Estrella Gutiérrez, da IPS
Caracas, Venezuela, 22/7/2010 – “Vivemos a transição de um modelo baseado em uma inflexível divisão sexual do trabalho para um novo pacto social, com regras mais iguais para homens e mulheres”, afirmou Gladys Acosta, chefe do Fundo das Nações Unidas para a Mulher (Unifem) para a América Latina e o Caribe, em entrevista à IPS. Gladys, advogada e socióloga peruana com três décadas de luta feminista, sintetizou assim sua percepção sobre os debates na XI Conferência Regional sobre a Mulher, convocada pela Comissão Econômica para a América Latina e o Caribe (Cepal), realizada entre os dias 13 e 16 em Brasília.
O encontro foi concluído com o chamado Consenso de Brasília, que fixa as prioridades regionais a favor da igualdade de gênero até 2013, quando acontecerá, em Santo Domingo, a próxima Conferência, informou Gladys.

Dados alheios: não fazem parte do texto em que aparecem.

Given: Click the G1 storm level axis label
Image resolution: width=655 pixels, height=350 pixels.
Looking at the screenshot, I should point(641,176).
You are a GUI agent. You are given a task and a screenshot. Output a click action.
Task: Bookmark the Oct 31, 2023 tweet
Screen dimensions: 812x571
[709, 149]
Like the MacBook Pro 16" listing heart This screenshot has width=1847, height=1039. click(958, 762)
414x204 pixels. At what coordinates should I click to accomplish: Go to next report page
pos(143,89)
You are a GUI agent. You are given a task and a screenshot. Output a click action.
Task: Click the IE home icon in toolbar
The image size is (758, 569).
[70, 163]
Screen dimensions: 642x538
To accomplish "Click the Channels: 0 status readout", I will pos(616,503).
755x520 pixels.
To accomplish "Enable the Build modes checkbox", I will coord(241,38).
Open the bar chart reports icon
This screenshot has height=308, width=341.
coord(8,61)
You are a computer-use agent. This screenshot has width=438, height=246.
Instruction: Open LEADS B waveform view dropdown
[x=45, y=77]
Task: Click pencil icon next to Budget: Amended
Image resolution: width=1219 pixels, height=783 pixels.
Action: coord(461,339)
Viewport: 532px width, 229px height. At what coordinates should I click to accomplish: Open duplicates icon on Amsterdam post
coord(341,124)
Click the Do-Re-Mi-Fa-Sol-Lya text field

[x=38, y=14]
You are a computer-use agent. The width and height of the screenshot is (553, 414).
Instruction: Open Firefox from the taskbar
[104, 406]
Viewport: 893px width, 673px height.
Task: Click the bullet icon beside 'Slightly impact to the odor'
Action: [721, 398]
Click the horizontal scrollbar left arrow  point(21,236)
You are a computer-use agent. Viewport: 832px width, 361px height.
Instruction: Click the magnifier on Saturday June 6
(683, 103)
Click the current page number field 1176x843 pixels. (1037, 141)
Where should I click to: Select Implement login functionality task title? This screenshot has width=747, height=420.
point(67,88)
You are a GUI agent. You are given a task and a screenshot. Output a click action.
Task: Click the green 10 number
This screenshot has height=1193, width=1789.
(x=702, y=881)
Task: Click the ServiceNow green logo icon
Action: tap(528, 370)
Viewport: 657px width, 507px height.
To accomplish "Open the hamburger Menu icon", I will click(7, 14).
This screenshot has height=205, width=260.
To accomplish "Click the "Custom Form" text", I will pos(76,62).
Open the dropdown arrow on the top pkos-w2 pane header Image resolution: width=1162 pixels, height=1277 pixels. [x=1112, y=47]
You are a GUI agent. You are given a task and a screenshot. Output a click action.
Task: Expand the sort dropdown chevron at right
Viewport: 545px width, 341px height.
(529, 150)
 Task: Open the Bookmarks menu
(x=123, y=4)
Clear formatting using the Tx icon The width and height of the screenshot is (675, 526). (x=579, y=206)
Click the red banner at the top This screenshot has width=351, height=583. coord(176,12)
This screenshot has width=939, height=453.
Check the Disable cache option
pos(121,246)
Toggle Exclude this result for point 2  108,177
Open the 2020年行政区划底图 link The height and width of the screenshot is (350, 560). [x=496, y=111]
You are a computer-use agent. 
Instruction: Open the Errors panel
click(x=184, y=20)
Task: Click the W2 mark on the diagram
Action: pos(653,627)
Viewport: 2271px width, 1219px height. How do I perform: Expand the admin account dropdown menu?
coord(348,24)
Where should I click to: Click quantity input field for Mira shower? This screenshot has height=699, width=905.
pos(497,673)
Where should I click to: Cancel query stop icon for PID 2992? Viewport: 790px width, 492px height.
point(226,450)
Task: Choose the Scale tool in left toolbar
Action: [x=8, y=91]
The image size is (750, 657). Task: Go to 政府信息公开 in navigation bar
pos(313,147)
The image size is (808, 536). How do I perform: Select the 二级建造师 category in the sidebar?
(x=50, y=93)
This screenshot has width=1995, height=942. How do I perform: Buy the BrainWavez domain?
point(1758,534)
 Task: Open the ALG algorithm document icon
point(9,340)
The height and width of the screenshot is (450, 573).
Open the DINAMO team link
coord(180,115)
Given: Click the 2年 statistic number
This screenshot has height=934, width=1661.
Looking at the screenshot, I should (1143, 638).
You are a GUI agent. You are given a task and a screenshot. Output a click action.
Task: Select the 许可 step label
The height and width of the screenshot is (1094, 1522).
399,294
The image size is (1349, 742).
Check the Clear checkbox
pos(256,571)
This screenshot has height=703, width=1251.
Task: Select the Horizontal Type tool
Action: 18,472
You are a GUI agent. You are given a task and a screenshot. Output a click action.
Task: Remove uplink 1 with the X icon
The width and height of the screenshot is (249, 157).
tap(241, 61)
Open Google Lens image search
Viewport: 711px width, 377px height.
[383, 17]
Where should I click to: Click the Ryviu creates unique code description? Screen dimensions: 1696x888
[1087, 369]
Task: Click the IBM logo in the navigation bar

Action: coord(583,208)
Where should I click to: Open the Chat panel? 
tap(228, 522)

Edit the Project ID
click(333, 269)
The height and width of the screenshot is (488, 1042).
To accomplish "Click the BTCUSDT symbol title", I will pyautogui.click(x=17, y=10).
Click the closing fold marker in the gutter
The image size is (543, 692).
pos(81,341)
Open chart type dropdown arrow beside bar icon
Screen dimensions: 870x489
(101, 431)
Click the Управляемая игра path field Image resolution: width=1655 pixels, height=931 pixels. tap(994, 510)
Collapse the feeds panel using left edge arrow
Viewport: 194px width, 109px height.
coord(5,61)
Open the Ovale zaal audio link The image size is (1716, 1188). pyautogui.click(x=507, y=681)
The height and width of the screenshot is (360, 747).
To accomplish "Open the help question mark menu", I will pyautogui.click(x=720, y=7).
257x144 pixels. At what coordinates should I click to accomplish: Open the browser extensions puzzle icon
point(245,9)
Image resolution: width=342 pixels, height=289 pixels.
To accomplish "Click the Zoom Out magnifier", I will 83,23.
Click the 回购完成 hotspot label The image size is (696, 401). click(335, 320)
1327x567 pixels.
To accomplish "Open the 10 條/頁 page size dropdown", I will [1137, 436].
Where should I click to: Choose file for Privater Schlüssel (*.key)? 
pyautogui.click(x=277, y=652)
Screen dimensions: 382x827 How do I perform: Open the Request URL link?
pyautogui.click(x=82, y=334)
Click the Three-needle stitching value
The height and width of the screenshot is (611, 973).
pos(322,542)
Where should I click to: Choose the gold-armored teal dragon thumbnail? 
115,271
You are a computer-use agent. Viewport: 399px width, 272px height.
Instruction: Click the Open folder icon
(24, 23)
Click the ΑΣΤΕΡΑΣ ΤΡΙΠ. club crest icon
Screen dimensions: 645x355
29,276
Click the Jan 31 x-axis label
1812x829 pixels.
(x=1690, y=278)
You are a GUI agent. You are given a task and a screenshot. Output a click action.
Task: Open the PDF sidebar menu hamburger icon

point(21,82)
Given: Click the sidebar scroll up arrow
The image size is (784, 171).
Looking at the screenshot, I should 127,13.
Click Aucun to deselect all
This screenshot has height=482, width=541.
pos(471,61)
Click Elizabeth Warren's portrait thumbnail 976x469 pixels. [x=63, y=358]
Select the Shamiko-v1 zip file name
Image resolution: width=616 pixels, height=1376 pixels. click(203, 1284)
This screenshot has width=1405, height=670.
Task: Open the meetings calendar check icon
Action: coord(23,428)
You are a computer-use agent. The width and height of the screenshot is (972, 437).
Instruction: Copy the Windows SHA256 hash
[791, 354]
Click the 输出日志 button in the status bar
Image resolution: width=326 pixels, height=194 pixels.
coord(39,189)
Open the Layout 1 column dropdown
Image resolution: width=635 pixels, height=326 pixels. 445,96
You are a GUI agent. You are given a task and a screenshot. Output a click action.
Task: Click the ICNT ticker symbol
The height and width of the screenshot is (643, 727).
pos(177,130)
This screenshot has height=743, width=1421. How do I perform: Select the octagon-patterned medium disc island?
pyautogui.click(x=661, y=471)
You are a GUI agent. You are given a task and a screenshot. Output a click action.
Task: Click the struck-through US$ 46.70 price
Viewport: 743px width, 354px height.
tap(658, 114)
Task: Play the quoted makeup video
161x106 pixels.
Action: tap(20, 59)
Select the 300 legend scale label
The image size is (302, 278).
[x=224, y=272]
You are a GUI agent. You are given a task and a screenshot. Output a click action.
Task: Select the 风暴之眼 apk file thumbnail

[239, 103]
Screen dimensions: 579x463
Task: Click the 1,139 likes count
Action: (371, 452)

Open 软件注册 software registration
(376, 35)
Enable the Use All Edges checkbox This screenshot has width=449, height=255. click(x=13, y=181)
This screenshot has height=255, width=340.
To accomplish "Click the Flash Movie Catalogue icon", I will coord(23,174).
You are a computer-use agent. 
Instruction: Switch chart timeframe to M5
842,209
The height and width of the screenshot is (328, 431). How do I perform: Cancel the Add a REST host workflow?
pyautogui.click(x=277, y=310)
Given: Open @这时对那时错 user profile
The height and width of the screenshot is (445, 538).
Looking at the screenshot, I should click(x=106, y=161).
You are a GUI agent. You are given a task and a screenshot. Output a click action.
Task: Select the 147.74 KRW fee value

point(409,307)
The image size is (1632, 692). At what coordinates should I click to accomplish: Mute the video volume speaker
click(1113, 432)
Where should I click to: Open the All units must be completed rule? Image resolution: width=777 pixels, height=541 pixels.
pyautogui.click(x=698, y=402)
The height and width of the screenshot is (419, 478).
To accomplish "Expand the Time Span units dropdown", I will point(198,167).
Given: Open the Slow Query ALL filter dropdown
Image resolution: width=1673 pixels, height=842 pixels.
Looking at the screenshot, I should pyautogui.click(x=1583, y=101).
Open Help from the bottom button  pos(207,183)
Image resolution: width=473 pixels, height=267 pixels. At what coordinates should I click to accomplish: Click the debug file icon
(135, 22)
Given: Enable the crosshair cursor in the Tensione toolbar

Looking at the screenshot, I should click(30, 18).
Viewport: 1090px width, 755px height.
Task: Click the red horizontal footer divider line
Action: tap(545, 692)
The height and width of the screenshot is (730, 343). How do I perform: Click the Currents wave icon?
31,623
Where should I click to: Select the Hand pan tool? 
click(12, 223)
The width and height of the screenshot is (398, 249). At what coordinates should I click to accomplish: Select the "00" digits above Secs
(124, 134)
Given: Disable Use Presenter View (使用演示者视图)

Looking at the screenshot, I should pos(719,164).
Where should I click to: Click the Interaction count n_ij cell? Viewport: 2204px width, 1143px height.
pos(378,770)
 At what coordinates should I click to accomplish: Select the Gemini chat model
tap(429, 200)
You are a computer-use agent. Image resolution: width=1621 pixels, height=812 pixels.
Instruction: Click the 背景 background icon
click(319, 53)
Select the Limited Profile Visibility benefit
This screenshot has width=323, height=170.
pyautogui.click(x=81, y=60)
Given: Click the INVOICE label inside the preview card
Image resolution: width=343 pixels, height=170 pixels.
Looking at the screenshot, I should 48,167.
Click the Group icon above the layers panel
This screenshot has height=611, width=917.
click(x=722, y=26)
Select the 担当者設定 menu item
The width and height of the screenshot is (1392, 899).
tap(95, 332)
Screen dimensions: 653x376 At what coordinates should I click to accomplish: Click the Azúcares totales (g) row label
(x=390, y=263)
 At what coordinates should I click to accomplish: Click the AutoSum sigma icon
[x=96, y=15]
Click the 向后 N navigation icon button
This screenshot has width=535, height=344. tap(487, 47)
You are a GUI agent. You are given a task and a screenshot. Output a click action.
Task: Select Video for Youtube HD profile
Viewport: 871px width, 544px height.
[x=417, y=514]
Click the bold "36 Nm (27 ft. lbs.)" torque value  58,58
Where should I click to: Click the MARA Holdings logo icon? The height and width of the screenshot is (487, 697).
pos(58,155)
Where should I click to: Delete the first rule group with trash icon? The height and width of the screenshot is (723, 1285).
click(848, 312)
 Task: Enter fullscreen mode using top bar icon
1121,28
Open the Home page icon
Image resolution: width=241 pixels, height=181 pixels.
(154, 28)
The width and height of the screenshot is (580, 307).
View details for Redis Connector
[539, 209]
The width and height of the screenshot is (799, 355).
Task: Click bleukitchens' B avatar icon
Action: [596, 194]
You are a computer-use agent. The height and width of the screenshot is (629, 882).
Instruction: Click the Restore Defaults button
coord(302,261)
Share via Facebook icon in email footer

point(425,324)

IPS: Por que o Consenso de Brasília dá protagonismo ao poder econômico das mulheres?
GLADYS ACOSTA: Nos últimos três anos, estudos ilustraram profundamente sobre o impacto que este tema tem na agenda de gênero, e foi possível visualizar, por exemplo, que a proteção social que as mulheres recebem ainda não é suficiente para torná-las atoras econômicas de pleno direito. Elas estudam mais, havendo inclusive uma feminização das universidades, e estão melhor preparadas do que os homens. O mercado de trabalho, contudo, continua sem absorvê-las adequadamente, e sua presença no setor formal, onde há direitos trabalhistas, é muito baixa. O grande êxito em educação, sem uma consequente inserção profissional, é como barrá-las na porta.
IPS: E por que não entram?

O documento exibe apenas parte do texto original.